Reviewing The Touchstone R Package
An in-depth review of touchstone, an R tool for benchmarking performance of code
- 1. Introduction
- 2. Concept
- 3. Installation
- 4. Package Usage
- 5. Understanding the script
- 6. Running the script
1. Introduction
Touchstone
is an R tool which provides accurate benchmarking features for testing other R packages. It provides continuous benchmarking with reliable relative measurement and uncertainty reporting.
It is enriched with features which are very useful especially with respect to merging a Pull Request into target branch. Therefore, it is integrated with GitHub Continuous Integration(CI) which helps to automate the whole process.
2. Concept
For your PR branch and the target branch, touchstone
will :
- build two versions of the package in isolated libraries.

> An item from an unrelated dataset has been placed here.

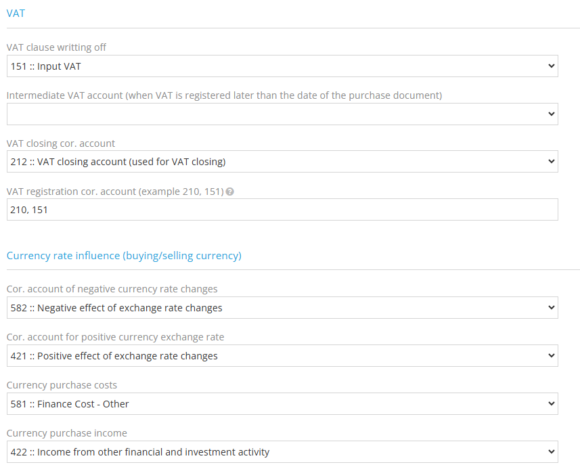Click the VAT section heading
This screenshot has width=580, height=469.
coord(16,13)
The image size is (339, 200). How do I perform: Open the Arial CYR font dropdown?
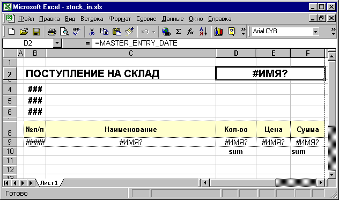(315, 32)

- measure the accurate relative differences between the branches. The code under experimentation will be run several times in a random order.

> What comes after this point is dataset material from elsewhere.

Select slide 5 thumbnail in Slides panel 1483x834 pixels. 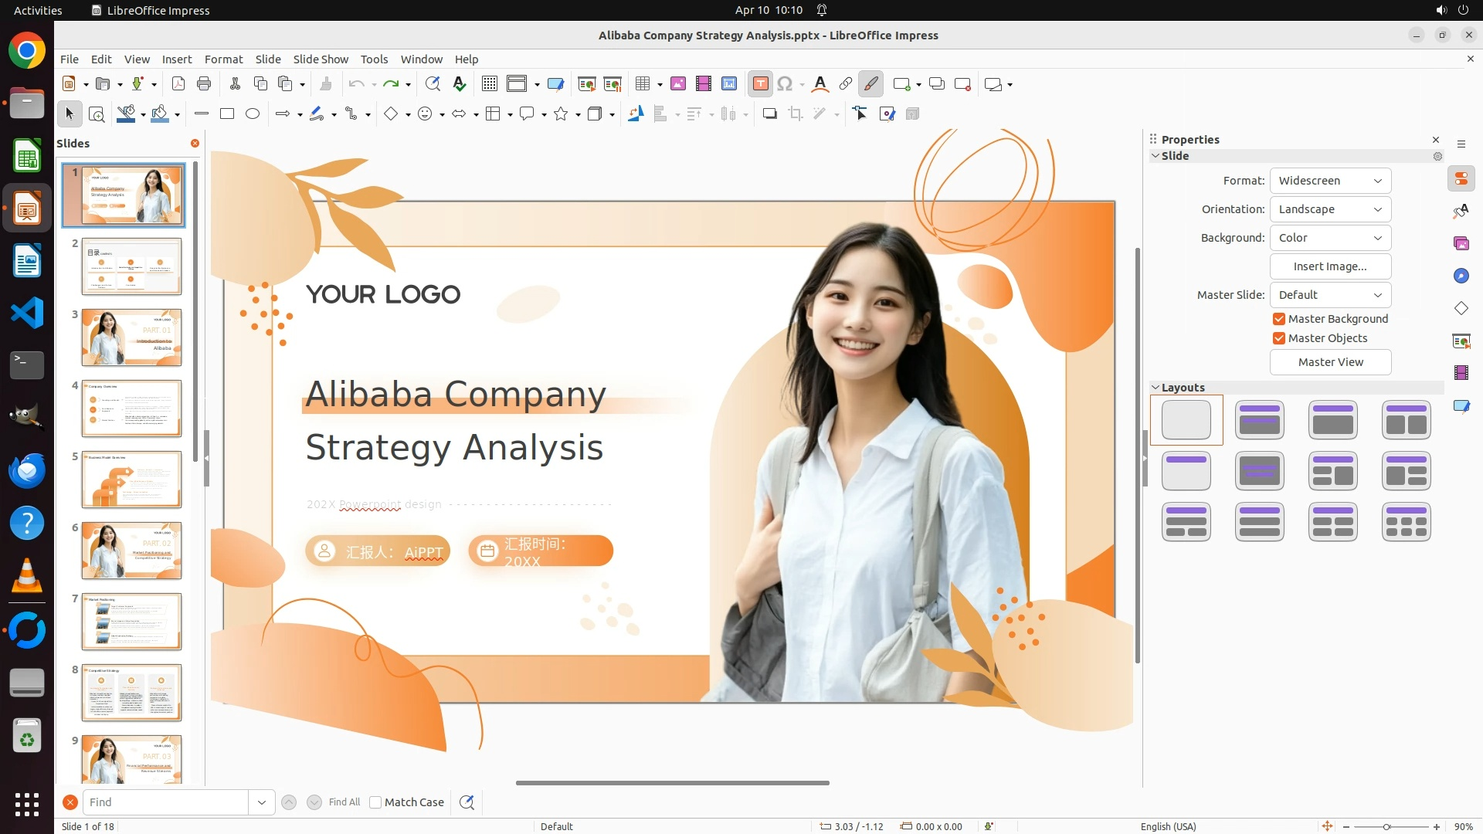[x=131, y=480]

- comment the results of the benchmarking on the Pull Request.
- create visualizations to demonstrate the distribution of the timings for both branches.
3. Installation
Installation can be done in two ways :
-
CRAN :
install.packages("touchstone")
-
GitHub :
devtools::install_github("lorenzwalthert/touchstone")
4. Package Usage
Initialize touchstone by running
touchstone::use_touchstone()
The above line of code will :
-
Create a directory known as the
touchstone
directory in the root of the repository withconfig.json
andscript.R
. Theconfig.json
contains configurations that define how to run your benchmark. Thescript.R
is the script that runs the benchmark. Theheader.R
contains the default PR header whilst thefooter.R
containing the default PR comment footer. -
Populate the file
touchstone-receive.yaml
in.github/workflows/.
andtouchstone-comment.yaml
in.github/workflows/
respectively. -
Add the
touchstone
directory to.Rbuildignore
file in the root directory of your repository.

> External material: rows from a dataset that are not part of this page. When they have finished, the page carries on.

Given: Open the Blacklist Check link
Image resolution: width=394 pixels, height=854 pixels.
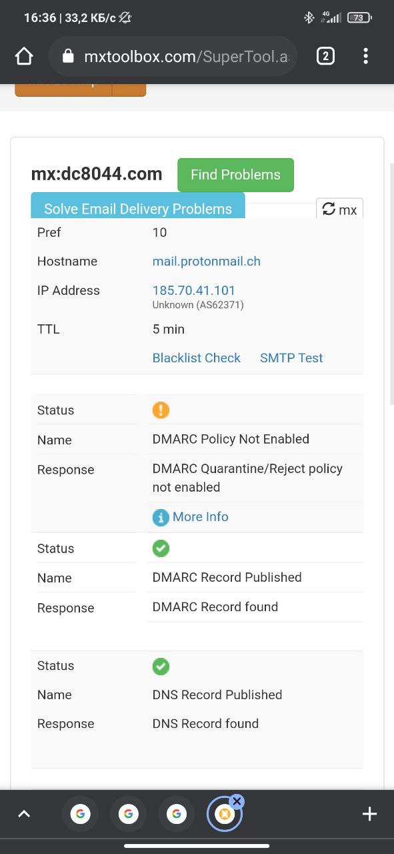Looking at the screenshot, I should coord(197,358).
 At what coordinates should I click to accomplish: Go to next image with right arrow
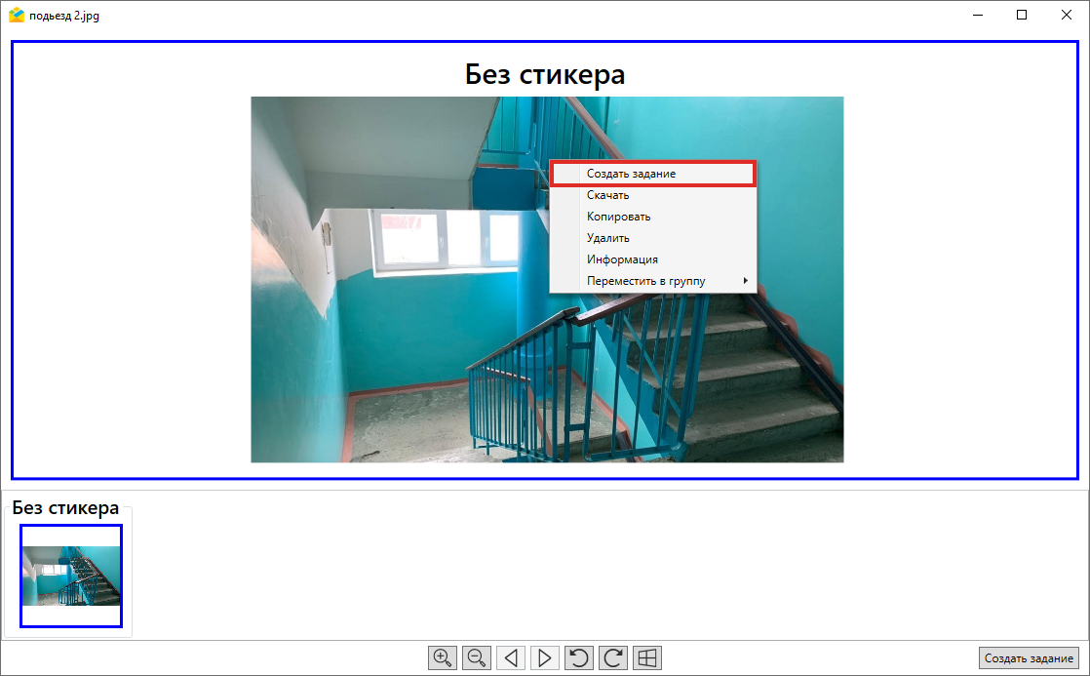pyautogui.click(x=545, y=657)
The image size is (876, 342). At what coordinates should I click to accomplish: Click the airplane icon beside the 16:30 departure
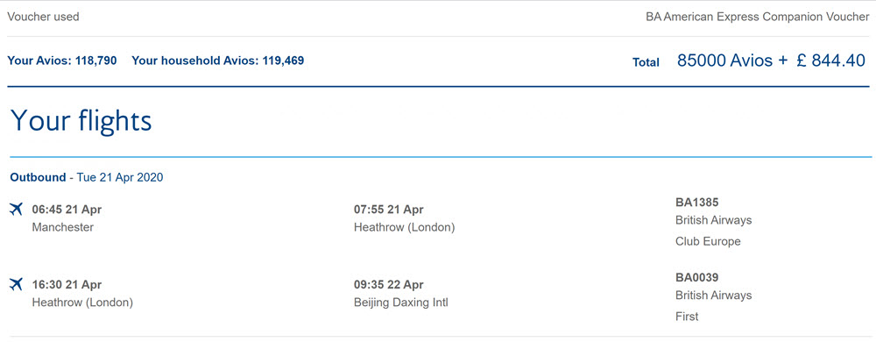(x=16, y=284)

Write the workflow files you need to invoke touchstone
in new pull requests into .github/workflows/
.
Modify the touchstone
script touchstone/script.R
to run different benchmarks.
5. Understanding the script
There are three default functions inside the script.R
file.
branch_install
(i) touchstone::branch_install()
branch_install
installs each branch
in a separate library for isolation.
Usage
branch_install(
branches = c(branch_get_or_fail("GITHUB_BASE_REF"),
branch_get_or_fail("GITHUB_HEAD_REF")),
path_pkg = ".",
install_dependencies = FALSE
)
The arguments :
branches
are names of the branches in character vector
path_pkg
represents the path to the package which has a default value of "."
install_dependencies
is a boolean which enables dependencies to be installed, has a default value of FALSE
benchmark_run
(ii) touchstone::benchmark_run()
benchmark_run
runs benchmarks for git branches using function calls from your package.
Usage
benchmark_run(
expr_before_benchmark = { },
...,
branches = c(branch_get_or_fail("GITHUB_BASE_REF"),
branch_get_or_fail("GITHUB_HEAD_REF")),
n = 100,
path_pkg = "."
)
The arguments :
expr_before_benchmark
allows an expression to be executed just before benchmark is run
...
is the named expression of length one with code to benchmark
branches
are names of the branches in character vector
n
is the number of times benchmarks should be run for each of the branches.
path_pkg
represents the path to the package
benchmark_analyze
(ii) touchstone::benchmark_analyze()
benchmark_analyze
creates artifacts used downstream in the GitHub Action to turn raw benchmark results into text and figures.
Usage
benchmark_analyze(
branches = c(branch_get_or_fail("GITHUB_BASE_REF"),
branch_get_or_fail("GITHUB_HEAD_REF")),
names = NULL,
ci = 0.95
)
The arguments :
branches
are the names of the branches in character vector under consideration
names
are the names of the branches which is actually used for the analysis.
ci
represents the confidence level which defaults to 0.95 out of 1
6. Running the script
On the R Interactive console, run
touchstone::run_script()
Usage
run_script(
path = "touchstone/script.R",
branch = branch_get_or_fail("GITHUB_HEAD_REF")
)
The arguments :
path
is the path to the script to run
branch
is the name of the branch corresponding to the library
After committing and pushing the workflow files to default branch, Github CI
will run the benchmarks on every pull request and on each commit while that pull request is open.